Grijalva, Lowenthal Urge Dept. of Interior to Take Action to Protect Taxpayers and Environment from Big Coal Companies
Washington, D.C. – Forty-eight House Democrats – led by House Natural Resources Committee Ranking Member Raúl M. Grijalva (D-Ariz.) and Energy and Mineral Resources Subcommittee Ranking Member Alan S. Lowenthal (D-Calif.) – sent a letter to Interior Secretary Sally Jewell today to thank her for reviewing the Interior Department’s broken coal leasing program and to highlight issues that still need to be addressed, including an accurate accounting of the program’s climate and environmental impacts.
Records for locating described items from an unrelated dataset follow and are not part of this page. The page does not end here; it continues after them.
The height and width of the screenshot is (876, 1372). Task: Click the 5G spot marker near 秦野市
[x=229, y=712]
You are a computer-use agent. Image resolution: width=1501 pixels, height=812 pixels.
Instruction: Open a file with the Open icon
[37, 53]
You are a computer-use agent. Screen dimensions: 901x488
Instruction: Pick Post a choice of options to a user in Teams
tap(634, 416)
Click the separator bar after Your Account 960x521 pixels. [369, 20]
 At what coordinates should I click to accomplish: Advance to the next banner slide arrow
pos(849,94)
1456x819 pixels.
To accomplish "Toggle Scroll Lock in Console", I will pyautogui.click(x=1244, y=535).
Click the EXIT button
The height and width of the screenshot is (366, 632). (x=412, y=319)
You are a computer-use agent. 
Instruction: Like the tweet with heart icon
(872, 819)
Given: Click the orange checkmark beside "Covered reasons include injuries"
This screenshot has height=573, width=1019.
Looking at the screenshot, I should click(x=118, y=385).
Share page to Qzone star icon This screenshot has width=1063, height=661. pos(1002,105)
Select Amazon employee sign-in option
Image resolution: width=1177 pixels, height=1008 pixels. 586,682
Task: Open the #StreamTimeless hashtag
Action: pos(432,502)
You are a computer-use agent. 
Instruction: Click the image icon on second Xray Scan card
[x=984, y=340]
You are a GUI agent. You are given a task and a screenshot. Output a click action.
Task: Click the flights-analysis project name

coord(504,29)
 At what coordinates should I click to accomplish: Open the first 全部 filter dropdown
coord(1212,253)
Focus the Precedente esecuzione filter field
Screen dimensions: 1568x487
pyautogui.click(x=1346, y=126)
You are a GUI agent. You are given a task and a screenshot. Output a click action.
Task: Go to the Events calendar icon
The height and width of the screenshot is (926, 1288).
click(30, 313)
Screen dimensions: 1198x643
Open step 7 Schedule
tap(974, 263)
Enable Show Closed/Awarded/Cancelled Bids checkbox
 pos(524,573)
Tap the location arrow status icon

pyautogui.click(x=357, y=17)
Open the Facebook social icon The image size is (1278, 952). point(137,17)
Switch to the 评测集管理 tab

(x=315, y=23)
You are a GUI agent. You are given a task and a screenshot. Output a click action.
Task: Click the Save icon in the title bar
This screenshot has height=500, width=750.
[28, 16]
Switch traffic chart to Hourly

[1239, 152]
The letter urges Jewell to ensure that taxpayers receive a fair return from leasing public resources and do not have to pay mine cleanup costs when companies go bankrupt or walk away from old projects.
The Department of the Interior announced in January that it was initiating an ambitious and long overdue process to begin reforming the Department’s federal coal leasing program. The review is designed to “take a careful look at issues such as how, when, and where to lease; how to account for the environmental and public health impacts of federal coal production; and how to ensure American taxpayers are earning a fair return for the use of their public resources.”
The House Democrats’ letter states in part:
A comprehensive review is crucial to ensure that the American people are receiving fair value for the use of their resources, to increase transparency and accountability, to hold companies responsible for cleaning up mined lands, and to ensure that the federal coal program is not contributing disproportionately to environmental and climate problems.
Reports from the Government Accountability Office, the Department of the Interior’s Inspector General, and outside groups have highlighted glaring deficiencies in the Interior Department’s efforts to ensure that taxpayers receive a fair share of federal coal leasing revenue and are protected from paying for mine cleanup costs.
The combustion of coal from federal leases is one of the nation’s single largest sources of greenhouse gas emissions. The costs associated with those emissions are rarely if ever reported, and are currently not factored into the price companies pay to extract the coal.
“The federal coal program unfairly subsidizes coal companies at American taxpayer expense,” Grijalva said. “Secretary Jewell has taken a critical first step to restoring some balance. The administration can and should do more to minimize the damage our public resource programs inflict on our communities and our planet, and I look forward to seeing these coal reforms spark a larger movement away from publicly subsidized resource extraction.”
“I firmly support Interior’s long-overdue review of the federal coal program,” Lowenthal said. “We have ample evidence, from the GAO and the Interior Department Inspector General, that taxpayers are not getting their proper value for the sale of federal coal. In the current flawed system, 90 percent of the so-called competitive lease sales have only one bidder; coal companies sell to themselves to pay lower royalties; and it is a flawed system that fails to take into account environmental costs. That’s not a good system for the American taxpayer.”